- _Goal_:
Print the records exactly, beginning at the line that contains "Given: Share the tweet via upload arrow icon" and stopping after the last line of the records. Leave the pictures out.

--- begin Records to process ---

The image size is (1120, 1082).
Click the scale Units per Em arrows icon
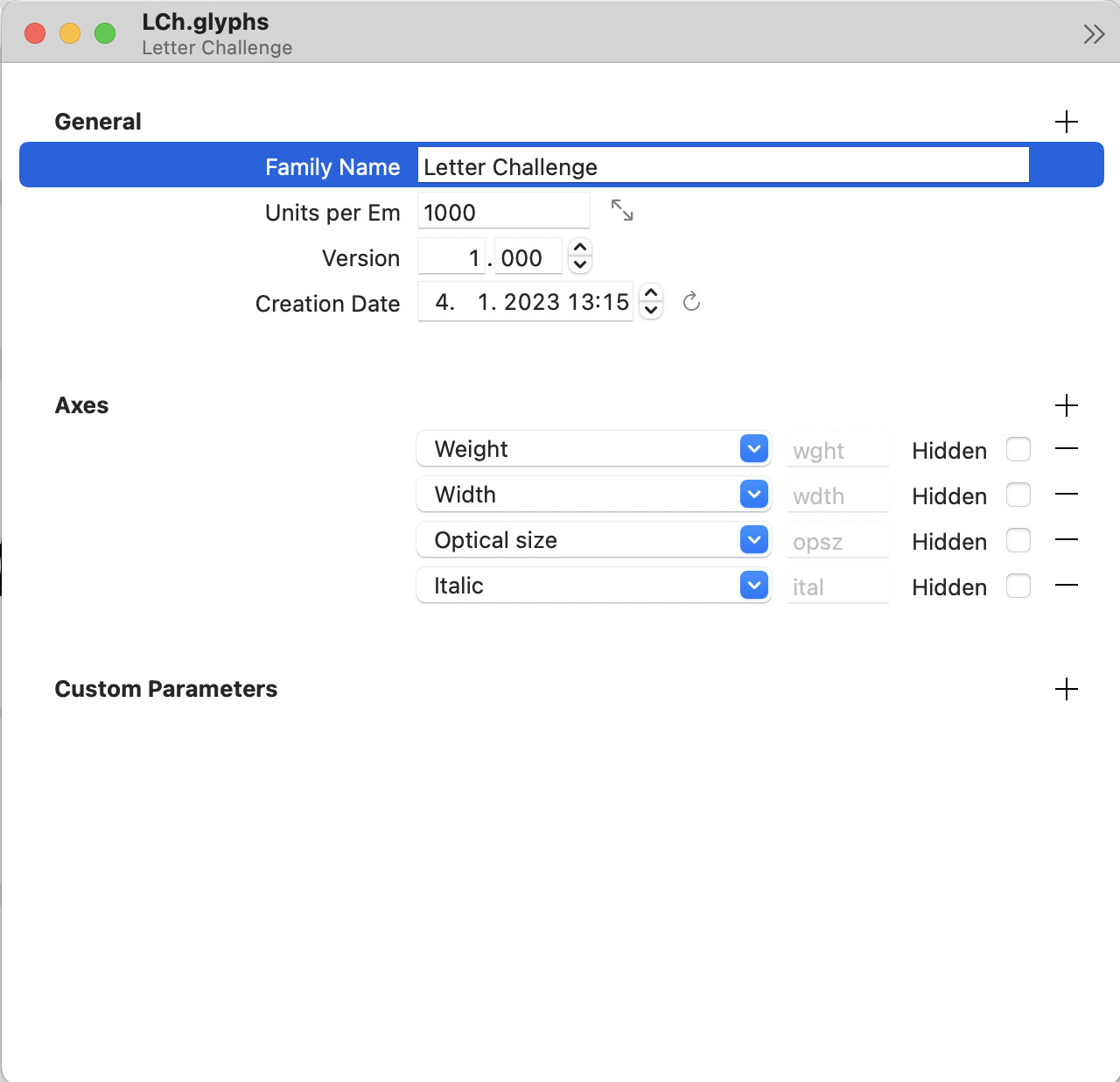[x=622, y=210]
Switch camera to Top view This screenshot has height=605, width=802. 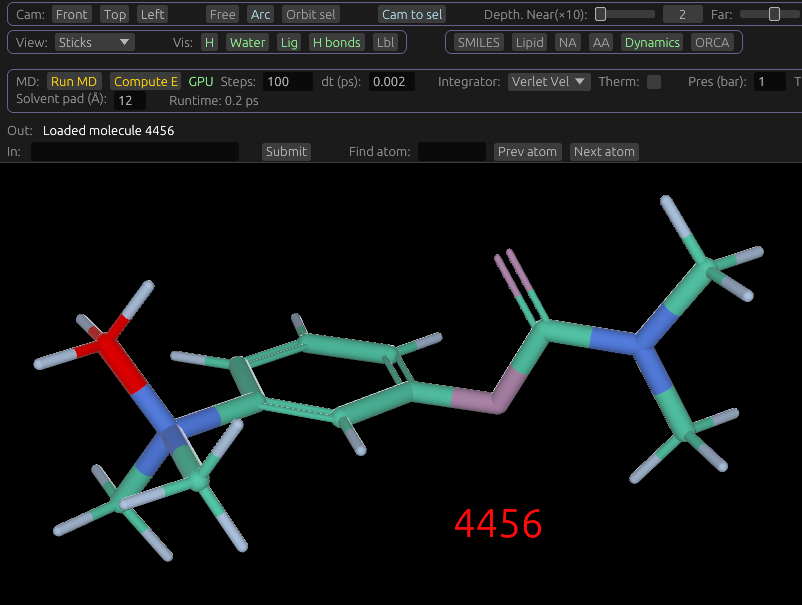[115, 15]
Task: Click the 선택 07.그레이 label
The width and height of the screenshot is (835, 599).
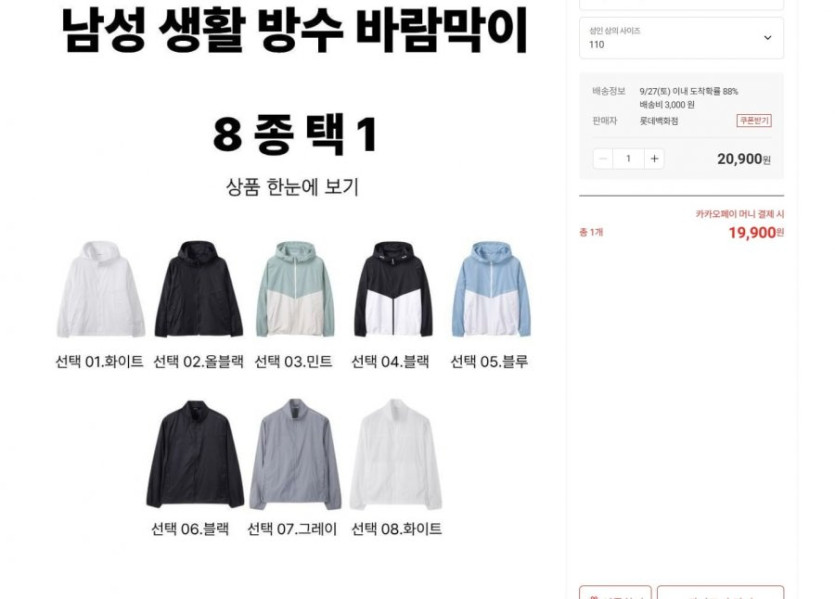Action: pyautogui.click(x=292, y=529)
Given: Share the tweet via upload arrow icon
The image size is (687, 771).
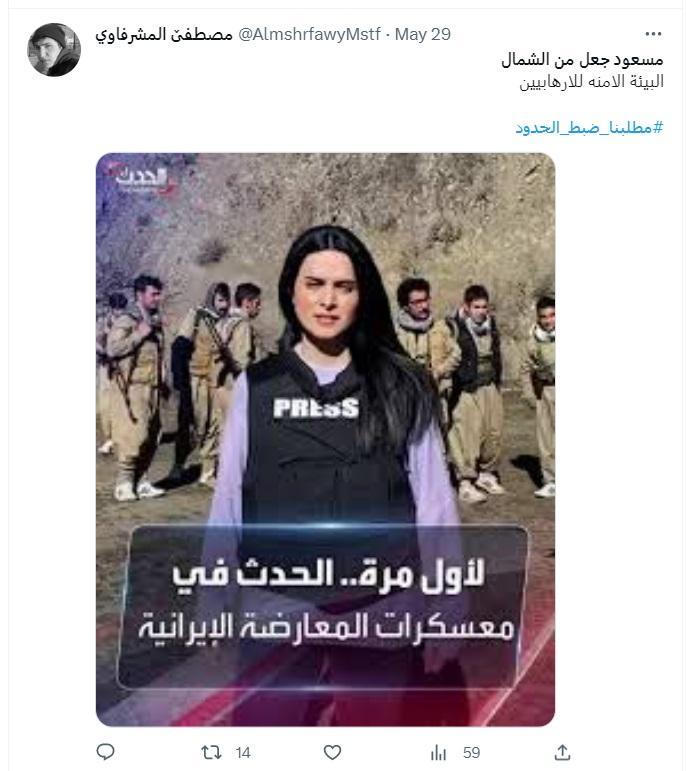Looking at the screenshot, I should coord(562,752).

--- end Records to process ---

- _Result for this exercise_:
Given: Share the tweet via upload arrow icon
The image size is (687, 771).
Looking at the screenshot, I should coord(562,752).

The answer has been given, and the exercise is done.